Bupati Ketapang Apresiasi Dibukanya Pabrik Pengelolaan TBS

192
BERBAGI
Foto: Peresmian pabrik pengelolaan sawit di Ketapang/Ras

Ketapang, thetanjungpuratimes.com – Bupati Ketapang, Martin Rantan mengatakan dengan beroperasinya pabrik pengolahan TBS ini mengandung makna yang begitu besar bagi Kabupaten Ketapang.

“Pertama kita memotivasi seluruh jajaran seluruh unsur yang terlibat di Kabupaten Ketapang ini untuk maju, selanjutnya proses perizinan kebun kelapa sawit, mulai dari diberikan arahan lahan izin lokasi, izin usaha perkebunan sampai HGU dan mereka diharapkan bisa sampai membangun pabrik kelapa sawit, disatu sisi perusahaan harus mampu maju sampai akhirnya melakukan eksport dan pemasaran CPO,” jelasnya saat meresmikan pabrik sawit, Selasa (6/12).

Dirinya berharap, masyarakat Kabupaten Ketapang memperoleh kemajuan juga dengan berdirinya perkebunan dan pabrik kelapa sawit tersebut, sehingga sejalan dengan program Pemerintah Kabupaten Ketapang saat ini akan melakukan program peningkatan perekonomian masyarakat.

“Artinya kita tetap memberikan izin kepada investasi tetapi kita juga membuka keran kepada masyarakat yang mempunyai lahan untuk menjadi plasma mandiri “ kata Bupati.

Dengan demikian menurutnya akan ada masyarakat yang mampu memiliki kebun sendiri, dan akan memberikan kesempatan kepada masyarakat yang memiliki lahan disekitar perkebunan akan tumbuh dan berkembang bukan hanya para pemilik izin-izin besar perkebunan.

Namun Bupati mengingatkan kepada masyarakat jangan mengambil lahan dalam areal HGU, termasuk jangan mengambil lahan dalam kawasan hutan apalagi disiktar kebuan ada kawasan Taman Nasional Gunung Palung (TNGP).

“Lahan yang boleh menjadi milik masyarakat yang status lahannya APL tidak berada dalam kawasan hutan apalagi areal TNGP juga tidak dalam konsesi PT KAL,” jelasnya.

Dikatakannya, perusahaan juga harus mendapat keuntungan bagi perusahaan, dan kemakmuran kesejahteraan bagi koperasi dan anggota plasma koperasi dan jangan mengabaikan peran Pemerintah yang telah memberikan pasilitas izin, juga bantuan hal hal yang bersifat sosial atau program CSR.

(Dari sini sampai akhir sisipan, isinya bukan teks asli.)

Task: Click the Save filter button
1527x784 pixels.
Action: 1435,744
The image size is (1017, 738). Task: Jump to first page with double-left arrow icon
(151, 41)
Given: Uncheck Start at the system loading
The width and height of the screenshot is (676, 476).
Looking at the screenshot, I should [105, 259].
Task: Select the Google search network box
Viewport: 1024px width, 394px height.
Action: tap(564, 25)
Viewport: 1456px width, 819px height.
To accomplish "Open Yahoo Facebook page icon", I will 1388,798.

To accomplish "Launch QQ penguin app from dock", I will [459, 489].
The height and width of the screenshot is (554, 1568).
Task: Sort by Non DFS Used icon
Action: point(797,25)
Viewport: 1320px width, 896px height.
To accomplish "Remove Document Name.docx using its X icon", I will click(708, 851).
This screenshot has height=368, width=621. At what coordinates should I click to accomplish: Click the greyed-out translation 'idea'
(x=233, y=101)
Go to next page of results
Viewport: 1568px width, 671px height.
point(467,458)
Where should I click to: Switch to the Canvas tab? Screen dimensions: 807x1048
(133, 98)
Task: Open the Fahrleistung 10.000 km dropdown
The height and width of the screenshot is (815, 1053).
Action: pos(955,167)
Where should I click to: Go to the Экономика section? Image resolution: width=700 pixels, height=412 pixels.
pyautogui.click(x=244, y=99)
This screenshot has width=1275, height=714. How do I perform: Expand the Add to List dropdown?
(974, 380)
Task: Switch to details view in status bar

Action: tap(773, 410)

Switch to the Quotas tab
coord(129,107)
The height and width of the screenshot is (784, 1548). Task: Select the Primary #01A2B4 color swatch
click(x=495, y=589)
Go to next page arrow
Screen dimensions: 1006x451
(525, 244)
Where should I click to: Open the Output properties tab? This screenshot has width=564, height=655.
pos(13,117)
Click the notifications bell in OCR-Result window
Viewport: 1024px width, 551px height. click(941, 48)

Bupati menyampaikan juga bahwa intasni terkait terus melakukan monitoring terkait amdal dan sebagainya, sementara kata Dia Pemkab siap membantu perusahaan ini bila mana kemudian hari terjadi sesuatu yang mengganggu keberlangsungan operasi perusahaan.

Direktur PT Kayong Argo Lestari (KAL) Gheeta Govindan mengatakan pabrik pengolahan tandan buah segar kelapa sawit berkapasitas 90 ton perjam merupakan pembangunan fasilitas pengolahan yang sejalan dengan pertumbuhan kelapa sawit dari kebun inti, mitra perusahaan dan kebun masyarakat.

“Kegiatan ini terwujud atas dukungan seluruh pemangku kepentingn Bupati dan jajaran Pemerintah Kabupaten Ketapang,” katanya, katanya.

Dirinya merasa bangga, dan mengapresiasi bahwa sinergi antar bagian membuat pembangunan fasilitas ini berjalan sesuai rencana.